The climactic end of a seven-year voyage comes to an end when a NASA capsule landed in the Utah desert, carrying to Earth the largest asteroid samples ever collected. Scientists have high hopes for the sample, saying it will provide a better understanding of the formation of our solar system and how Earth became habitable.
Four years after its 2016 launch, the Osiris-Rex probe landed on the asteroid Bennu and collected roughly nine ounces (250 grams) of dust from its rocky surface. Even that small amount, NASA says, should “help us better understand the types of asteroids that could threaten Earth” and cast light “on the earliest history of our solar system.” NASA Administrator Bill Nelson said, this is going to be the biggest sample we’ve brought back since the Apollo moon rocks” were returned to Earth.
As the tire-sized capsule touches down in Utah, a team in protective masks and gloves placed it in a net to be airlifted by helicopter to a temporary “clean room” nearby. NASA wants this done as quickly and carefully as possible to avoid any contamination of the sample with desert sands, skewing test results. Thereafter, this sample was flown by plane to NASA’s Johnson Space Center in Houston, Texas. There, the box will be opened in another “clean room” — the beginning of a days-long process. NASA plans to announce its first results at a news conference on October 11.

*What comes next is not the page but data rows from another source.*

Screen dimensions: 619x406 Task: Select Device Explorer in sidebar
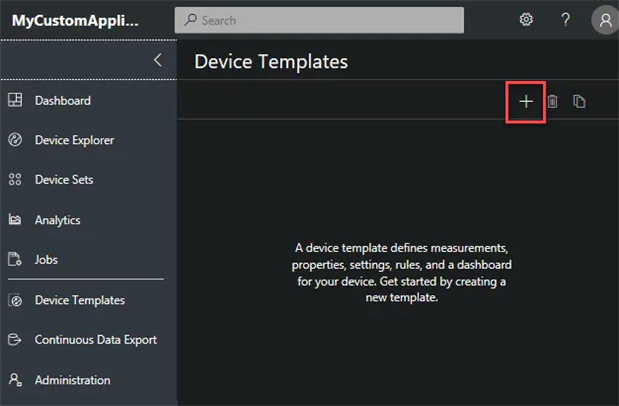[74, 140]
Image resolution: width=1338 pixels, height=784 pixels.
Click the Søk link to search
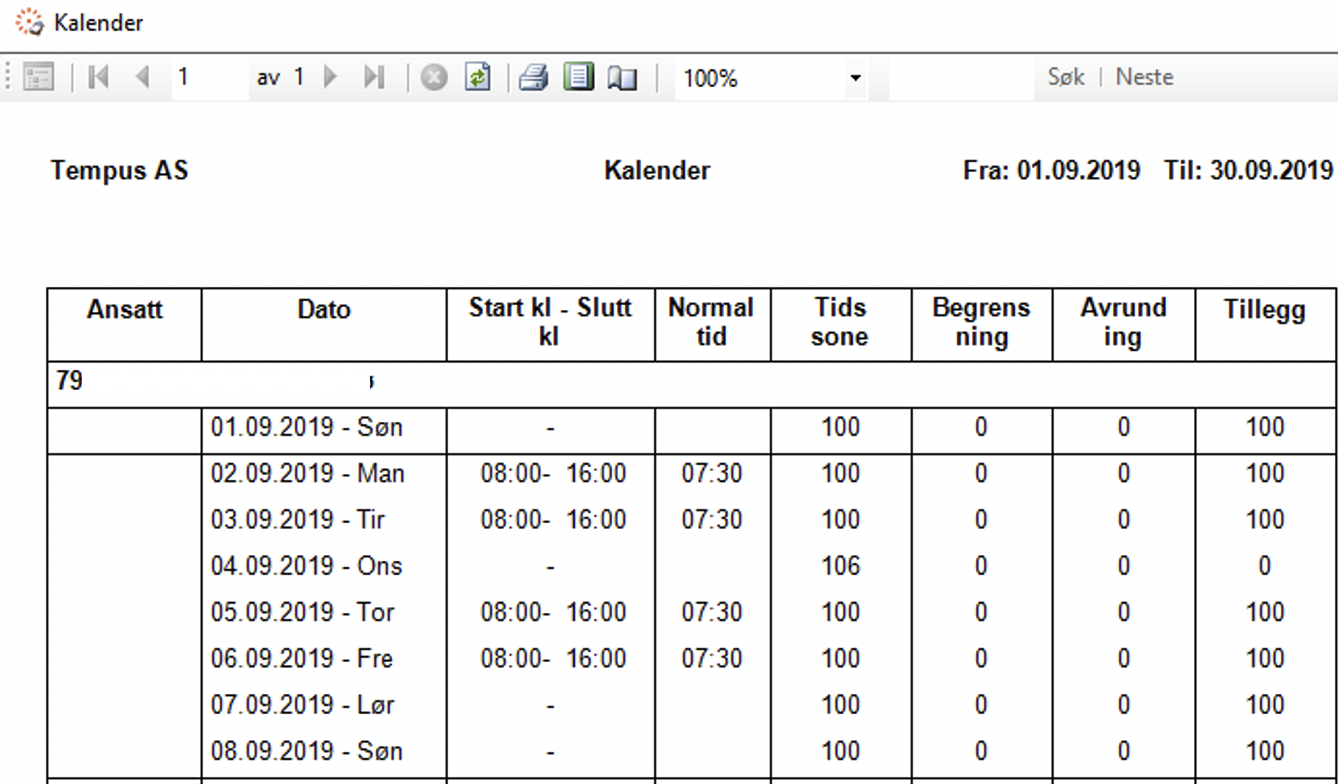pos(1065,76)
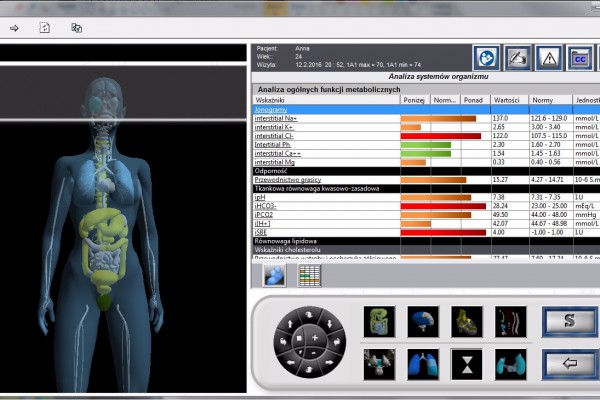Click the hourglass icon
The image size is (600, 400).
point(467,363)
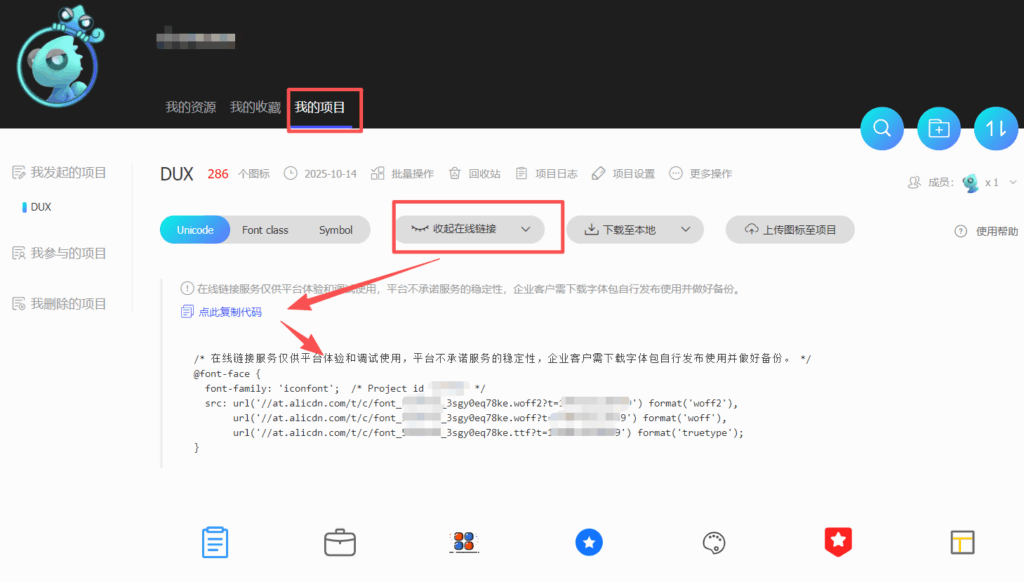Select the DUX project in the sidebar
This screenshot has height=582, width=1024.
(41, 207)
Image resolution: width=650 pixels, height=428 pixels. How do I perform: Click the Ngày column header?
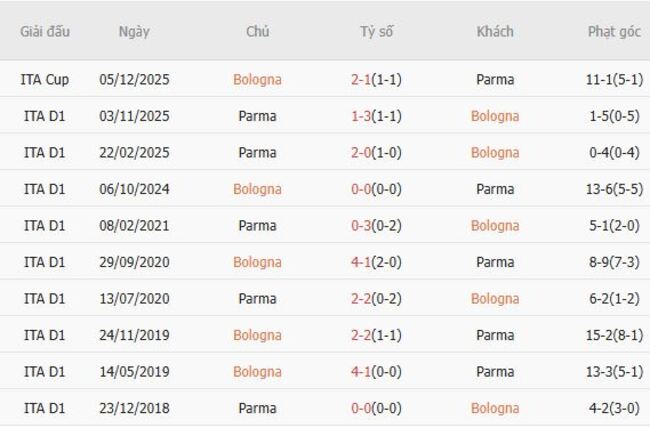click(x=134, y=31)
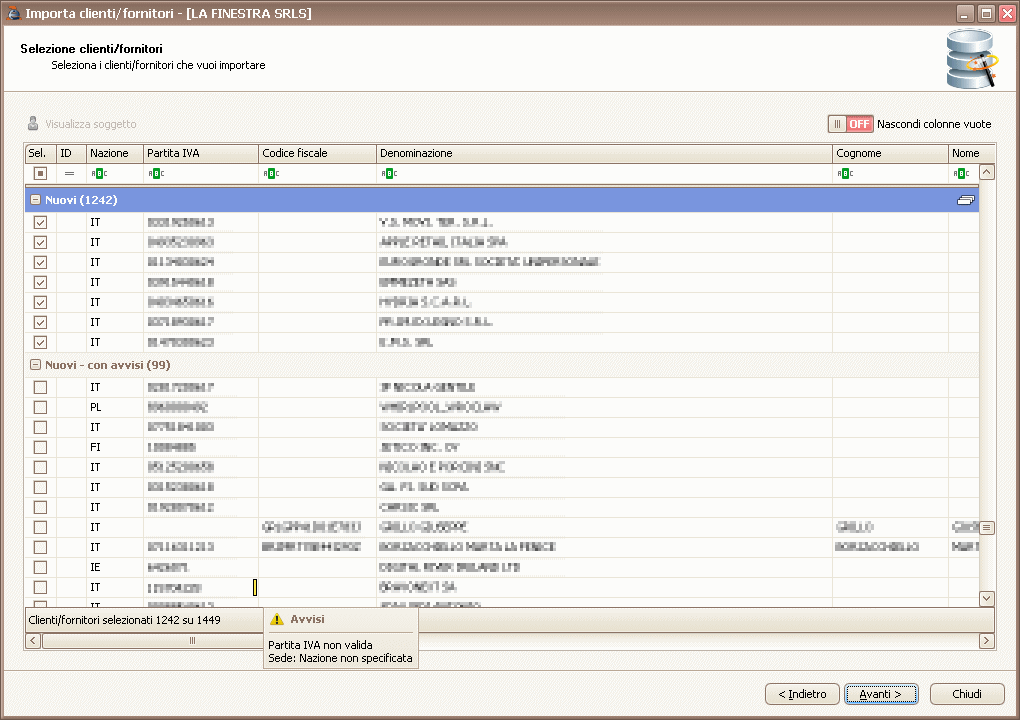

Most of the sample will be conserved for study by future generations. Roughly one-fourth of it will be immediately used in experiments, and a small amount will be sent to Japan and Canada, partners in the mission. Japan had earlier given NASA a few grains from the asteroid Ryugu, after bringing 0.2 ounces of dust to Earth in 2020 during the Hayabusa-2 mission. Ten years before, it had brought back a microscopic quantity from another asteroid. But the sample from Bennu is much larger, allowing for significantly more testing.
Asteroids are composed of the original materials of the solar system, dating to some 4.5 billion years ago, and have remained relatively intact. They can give us clues about how the solar system formed and evolved. “It’s our own origin story.” By striking Earth’s surface, we do believe asteroids and comets delivered organic material, potentially water, that helped life flourish here on Earth said Osiris-Rex program executive Melissa Morris
Scientists believe Bennu, which is 1,640 feet in diameter, is rich in carbon — a building block of life on Earth — and contains water molecules locked in minerals. Bennu had surprised scientists in 2020 when the probe, during the few seconds of contact with the asteroid’s surface, had sunk into the soil, revealing an unexpectedly low density, sort of like a children’s pool filled with plastic balls. Understanding its composition could come in handy in the — distant — future.